= Beginning of Section =

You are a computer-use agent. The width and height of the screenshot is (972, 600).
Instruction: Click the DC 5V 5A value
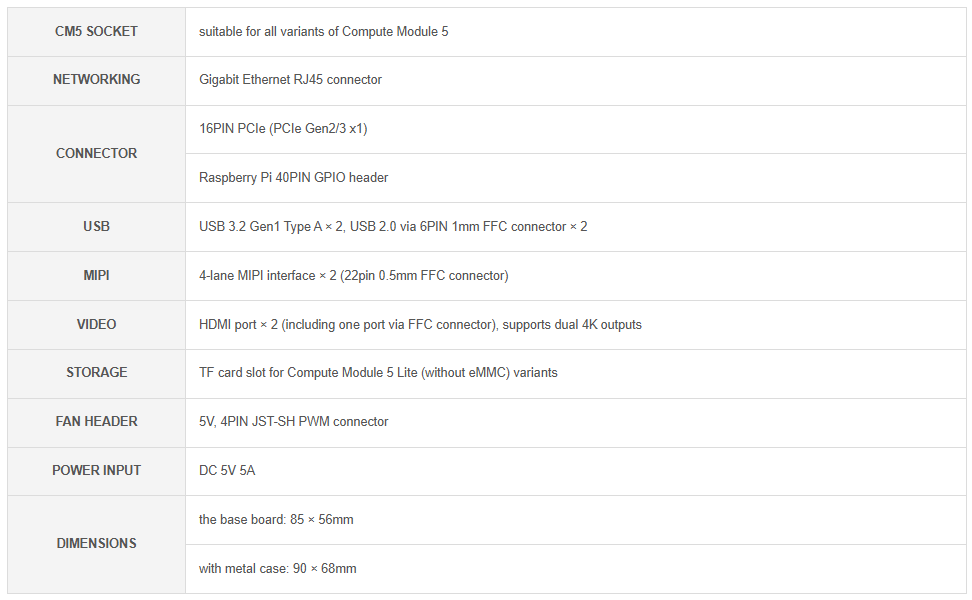227,470
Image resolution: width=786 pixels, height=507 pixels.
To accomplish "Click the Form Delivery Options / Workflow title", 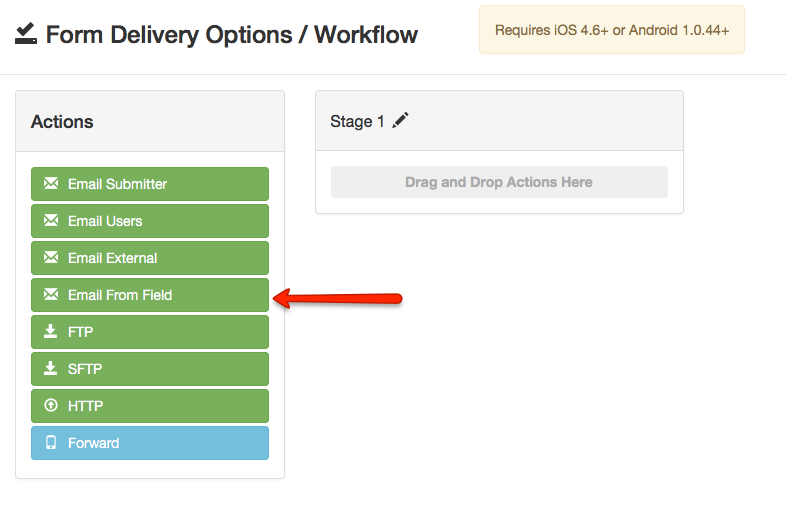I will [x=232, y=35].
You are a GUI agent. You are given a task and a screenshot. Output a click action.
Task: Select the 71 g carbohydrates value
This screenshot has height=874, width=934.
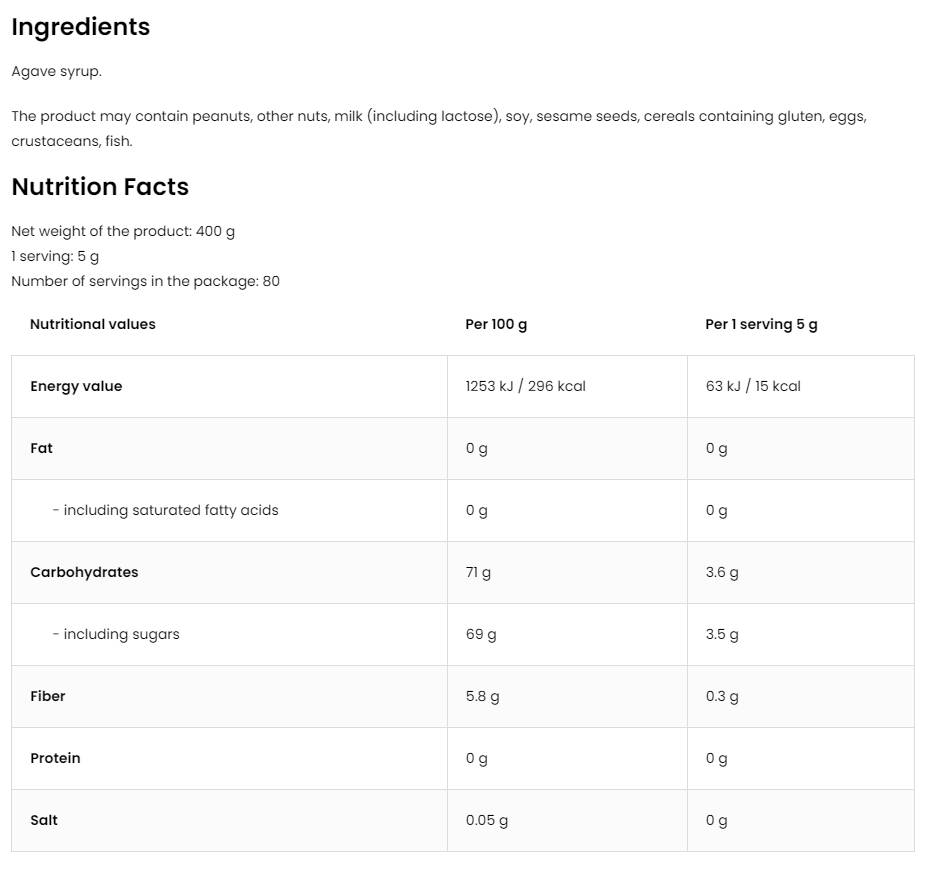[x=478, y=572]
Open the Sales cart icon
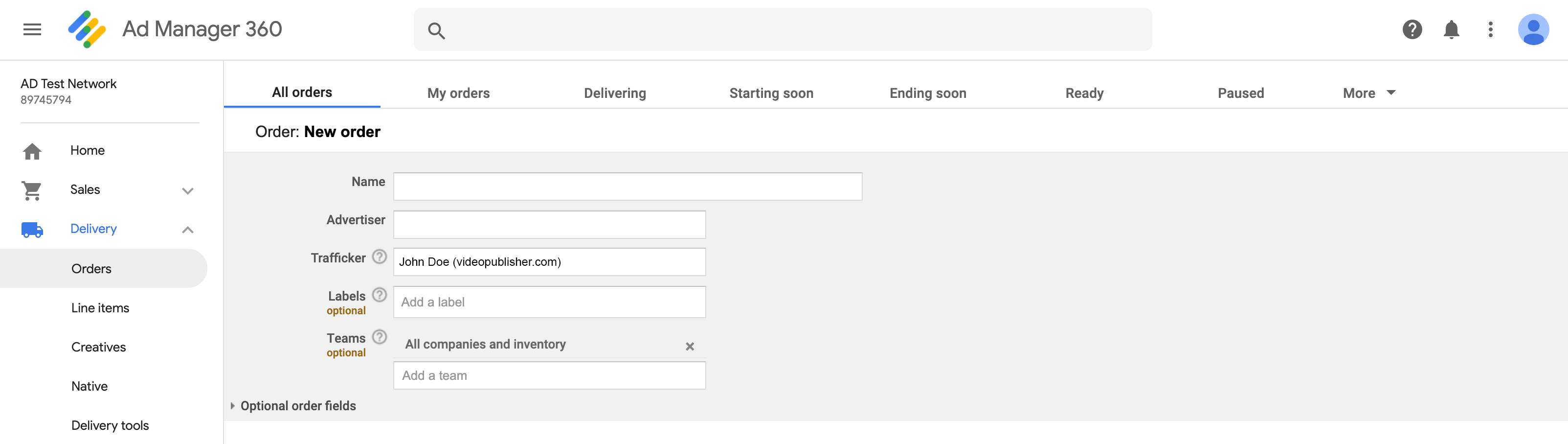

= End of Section =

Your reply should be only the number of lines in the preceding data that include the word "agent".

2